Charmeen Wing of Pasadena never considered herself much of a dancer before a friend convinced her to attend a free class. She was instantly hooked and became a regular at Lai Lai and the Star Ballroom for more than a decade.
“This is a chance we have needed, to reconnect and heal for the ballroom community,” said Wing, whose longtime friend My Nhan was one of the victims killed in Monterey Park. Having not danced since before the pandemic, she said Saturday’s event was filled with loving, giving people who truly enjoy sharing time with one another.
“This has brought me back to life, back to old friends I love but haven’t seen in years,” she said.
Dancers, families and guests filed into the ballroom at Lai Lai to find the facility decorated with streamers and balloons, with tables lining the perimeter of the floor. The festivities kicked off with stand-up comedian Joe Wong and a high-octane performance by Kristi Semochko and Vlad Ogurtson from “Dancing with the Stars,” as well as routines from current and former students.
However, the invitation to the dance floor for the masses of regular attendees was the day’s most magical moment, a return to what had been a joyous part of their normal lives before senseless violence shattered bodies and psyches.
Iwata and her twin sister, Manon, have been students at Lai Lai since the age of 7. Now 14, the students at Westridge School in Pasadena were deeply involved in taking action against violence long before the shooting in January, founding the nonprofit Teens 4 Disarmament and Non-proliferation last year.
On Saturday, both took to the floor and entertained the large gathering by dancing with their longtime instructor, Maksym Kapitanchuk.
“Ballroom dance really means interdependence,” Manon explained. “You must learn to allow yourself to be vulnerable and trust each other.”
She added, “When the music turns on and the lights shine, it’s like you’re wearing a crown and the whole room supports you.”

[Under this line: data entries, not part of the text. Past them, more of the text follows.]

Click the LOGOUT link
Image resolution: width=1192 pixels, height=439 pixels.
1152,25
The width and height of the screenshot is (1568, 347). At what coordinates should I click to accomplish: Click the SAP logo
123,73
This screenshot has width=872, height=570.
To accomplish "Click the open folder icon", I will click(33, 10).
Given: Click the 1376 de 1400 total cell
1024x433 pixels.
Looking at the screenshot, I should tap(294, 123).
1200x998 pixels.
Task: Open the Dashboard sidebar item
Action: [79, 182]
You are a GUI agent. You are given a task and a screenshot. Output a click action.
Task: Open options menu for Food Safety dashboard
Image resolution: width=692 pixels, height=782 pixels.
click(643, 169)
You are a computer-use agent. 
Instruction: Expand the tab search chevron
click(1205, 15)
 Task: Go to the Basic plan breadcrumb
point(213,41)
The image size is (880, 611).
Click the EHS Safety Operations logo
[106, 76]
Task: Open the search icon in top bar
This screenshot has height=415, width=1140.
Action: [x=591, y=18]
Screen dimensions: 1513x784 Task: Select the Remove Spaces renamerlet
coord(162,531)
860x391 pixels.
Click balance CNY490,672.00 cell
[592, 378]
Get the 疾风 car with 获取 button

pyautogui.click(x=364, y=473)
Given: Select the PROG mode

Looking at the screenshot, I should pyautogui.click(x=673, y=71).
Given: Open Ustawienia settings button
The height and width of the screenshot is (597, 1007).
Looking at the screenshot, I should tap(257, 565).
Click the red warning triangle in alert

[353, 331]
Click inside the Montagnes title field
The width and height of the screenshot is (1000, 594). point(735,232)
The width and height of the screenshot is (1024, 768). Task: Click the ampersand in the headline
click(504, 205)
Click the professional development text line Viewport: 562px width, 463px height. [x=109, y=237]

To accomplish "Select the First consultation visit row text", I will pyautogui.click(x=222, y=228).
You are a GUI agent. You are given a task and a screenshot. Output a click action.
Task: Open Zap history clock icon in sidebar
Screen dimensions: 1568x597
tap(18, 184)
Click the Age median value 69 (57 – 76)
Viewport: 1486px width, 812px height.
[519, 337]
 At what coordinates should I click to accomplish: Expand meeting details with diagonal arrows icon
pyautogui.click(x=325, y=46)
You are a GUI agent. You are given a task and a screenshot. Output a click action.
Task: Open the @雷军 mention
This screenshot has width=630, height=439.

Support was exactly what the event in Alhambra was all about, an act of solidarity and togetherness to help along a community whose hearts were so cruelly broken. Around two dozen survivors of the January shooting have formed an online support group, to check in with each other and hold regular meetings.
“Dancing is a place where you can make lifelong friends. We never imagined this kind of tragedy could affect the Asian community, but it has,” Tsay said. “I hope with the attention I’ve gotten, now that I have a voice, I can use it to promote healing and positivity.”